In [None]:
# Imports
from ast import literal_eval
from os import chdir, listdir
from os.path import exists

import dask.dataframe as dd
import numpy as np
import pandas as pd
from dask.distributed import LocalCluster
from IPython.display import clear_output

In [None]:
# Instantiates dask cluster
cluster = LocalCluster()
client = cluster.get_client()
client

In [None]:
# Move up two directories, to project base directory
chdir("..\\..")

# Gets all files in store_info subfolder
folders = listdir("data\\reviews\\")

In [None]:
# Instantiates empty list to hold file paths
paths = []

# Gets paths to review JSONs. We only need one json from each folder, so we'll use the first.
for folder in listdir("data\\reviews\\"):
    current_game_first_json = "data\\reviews\\" + folder + "\\00000000.json"
    if exists(current_game_first_json):
        paths.append(current_game_first_json)

In [None]:
def extract_recommendations(row: pd.Series) -> pd.DataFrame:
    """Extracts and formats pandas DataFrame of recommendation summary from dask DataFrame.

    Args:
        row (pd.Series): Pandas Series corresponding to one json file.

    Returns:
        pd.DataFrame: Pandas DataFrame containing recommendation summary.
    """

    # Parses review information as a dictionary (from string)
    dict_recommendations = literal_eval(row["query_summary"])

    # Parses review information as a pandas DataFrame. Transposes so one record = one game.
    df_recommendations = pd.DataFrame.from_dict(
        dict_recommendations, orient="index"
    ).transpose()

    # Adds appid to review DataFrame
    df_recommendations["steam_appid"] = row["path"]

    # Coerces columns that should be ints to ints
    for int_col in [
        "num_reviews",
        "review_score",
        "total_positive",
        "total_negative",
        "total_reviews",
        "steam_appid",
    ]:
        df_recommendations[int_col] = df_recommendations[int_col].astype(int)

    # Sets index to app id column
    df_recommendations = df_recommendations.set_index("steam_appid")
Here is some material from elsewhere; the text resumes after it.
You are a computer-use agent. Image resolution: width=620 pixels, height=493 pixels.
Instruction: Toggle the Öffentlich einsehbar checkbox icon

    return df_recommendations

In [None]:
def ingest_recommendations(
    batch_paths: list, batch_index: int, batch_count: int, meta: pd.DataFrame
) -> dd.DataFrame:
    """Imports recommendation summaries from a batch of review JSONs.

    Args:
        batch_paths (list): List of paths to review JSONs. Should refer to some subset of all review JSONs.
        batch_index (int): Index of current batch (for progress reporting).
        batch_count (int): Total number of batches (for progress reporting).
        meta (pd.DataFrame): Empty pandas DataFrame dask uses as a template.

    Returns:
        dd.DataFrame: _description_
    """

    # Reads review JSONs into a dask DataFrame
    ddf_recommendation_jsons = dd.read_json(batch_paths, include_path_column=True)

    # Trims values of path column to just name of containing folder.
    # (Review download function uses steam app ids as folder names)
    ddf_recommendation_jsons["path"] = (
        ddf_recommendation_jsons["path"]
        .astype(str)
        .str[:-14]
        .replace(".+/", "", regex=True)
    )

    # Extracts recommendation summaries into dask DataFrame of dask DataFrames (using template)
    ddf_recommendations_dfs = ddf_recommendation_jsons.apply(
        extract_recommendations, axis=1, meta=meta
    )

    # Extracts dask DataFrames of recommendation summaries from dask DataFrame;
    #   Converts to pandas DataFrames; Concatenates into dask DataFrame
    ddf_recommendations = dd.concat(ddf_recommendations_dfs.compute().tolist())

    # Progress reporting.
    clear_output()
    print(f"Batch {batch_index+1}/{batch_count} processed!")
    
    return ddf_recommendations

In [None]:
# Instantiates some variables for batch processing step

# Imports template DataFrame so dask knows to to interpret things
meta = pd.read_parquet("dask_templates\\recommendations_meta.parquet")

# Sets batch size. 2^13 works pretty well with 64 GB of RAM;
#   You'll probably want to experiment if you have less.
#   I'd (naively) recommend 2^12 for 32 GB RAM, 2^11 for 16 GB RAM, etc.
batch_size = 2**13

# Calculates batch count for better progress reporting.
batch_count = len(paths) // batch_size

In [None]:
# Batch processing step

# Gets list of dask DataFrames of recommendation summaries
#   (I'm using a list comprehension to avoid having to name a bunch of DataFrames)
list_recommendation_ddfs = [
    ingest_recommendations(paths_subset.tolist(), batch_index, batch_count, meta)
    for batch_index, paths_subset in enumerate(
        np.array_split(paths, len(paths) / batch_size)
    )
]

In [None]:
# Concatenates dask DataFrames of recommendation summaries into one dask DataFrame
ddf_recommendations = dd.concat(list_recommendation_ddfs)

# Cleaning-fills nulls with zero.
ddf_recommendations = ddf_recommendations.fillna(0)

# Progress print
clear_output()
print(f"Recommendation ingest finished!\nWriting data to parquet...")

In [None]:
# Converts dask DataFrame to pandas DataFrame so that parquet is written as file (not folder)
df_recommendations = ddf_recommendations.compute()

# Writes parquet file
df_recommendations.to_parquet("data\\recommendations.parquet")

# Progress update
clear_output()
print(f"Parquet writing finished!")

# Terminates dask client
client.shutdown()
print("Cluster shutdown.")